Journal de Marche N°60 – du 28 septembre au 5 octobre 2018

Publié par Philippe Michel-Kleisbauer le

C’est une semaine très régalienne qui s’achève sur les bancs de l’IHEDN (l’Institut des Hautes Études de la défense Nationale) qui, pour la première fois avec l’INHESJ (l’Institut National des Hautes Études de Sécurité et de Justice), joignent leur institut dans une session dédiée à la souveraineté numérique et la cybersécurité.

Ceux qui fréquentent mes réunions publiques (Forums Citoyens) sont habitués à m’entendre les sensibiliser aux dangers concrets pour nos sociétés qui se cachent dans la partie sombre du Web. Depuis plus de quinze ans, une poignée de spécialistes visionnaires ont permis à la France de ne pas être décrochée sur ce nouveau champ de bataille.

Aujourd’hui, face au nombre croissant d’attaques et la gravité de plus en plus préoccupante de leur conséquences, il convient d’élargir l’organisation défensive et contre offensive à cette menace mais aussi de préparer le droit à une évolution nécessaire.

Même si elle se situe dans le cyber espace cette bataille n’en est pas moins concrète et ne me fait pas oublier les théâtres conventionnels ou passés.

Ainsi ai-je repris en début de semaine mes auditions des fédérations nationales des anciens combattants et directions nationales; M. le médecin général inspecteur Christian Plotton, directeur de l’Institution nationale des Invalides, Mme Rose-Marie Antoine, directrice de l’Office national des anciens combattants et victimes de guerre, M. Serge Barcellini, Président général du Souvenir Français, M. Willy Breton, président de la Fédération du mémorial de l’Otan, le Général (2s) Paul Dodane, président du comité d’entente de grands invalides de guerre, vice-président de l UBFT « les gueules cassées ».

Car, même si par le passé le ministère des anciens combattants été dissout et que la Mission est désormais rattachée au secrétariat d’Etat auprès du ministère des armées, elle n’en reste pas moins régalienne. C’est ainsi que le Président de la République Emmanuel Macron le rappel à chaque occasion, chaque cérémonie officielle. La mémoire relevé de la plus haute fonction, la sienne. Aussi est il facile pour Geneviève Darrieussecq et moi de défendre les revendications des associations patriotiques tellement Emmanuel Macron y est sensible.

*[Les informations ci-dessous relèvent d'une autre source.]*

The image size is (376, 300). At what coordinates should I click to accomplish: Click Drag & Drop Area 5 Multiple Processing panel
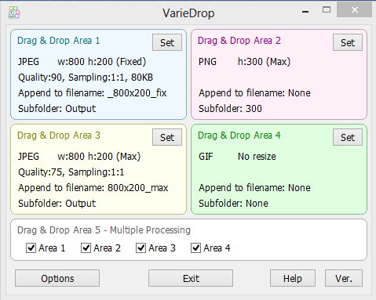[x=188, y=240]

L’audition nocturne de Florence Parly, la ministre des Armées aura permis de faire le point sur la mise en œuvre de cette formidable loi de programmation militaire à «hauteur d’hommes» que nous avons élaborée.
Séquences régalienne aussi en commission des affaires étrangères ou j’ai pu interroger Jean-Yves Le Drian, le ministre des affaires étrangères sur notre contribution, assez modeste, à l’OTAN (198 millions d’euros).

Cette semaine aura été marquée aussi par l’adieu à l’Assemblée de Manuel Valls, que j’ai été fier d’accueillir à Fréjus fin avril (lire le Journal de Marche N°42 ), qui a été a la tête du trio (prématuré, intérieur, defense) le plus régalien que nous ayons eu avec Bernard Cazeneuve et Jean-Yves Le Drian.

Ma conviction est que nous perdons un homme de valeurs qui a su se montrer solide dans des heures tragiques pour notre pays, solidité qui manque dans le paysage publique.
Chacun comprendra mieux ma ligne de conduite, de mes silences, de mon aversion pour les commentaires et ma préférence pour une action concrète dans les domaines de compétence stratégique.

Bonne fin de semaine à toutes et à tous.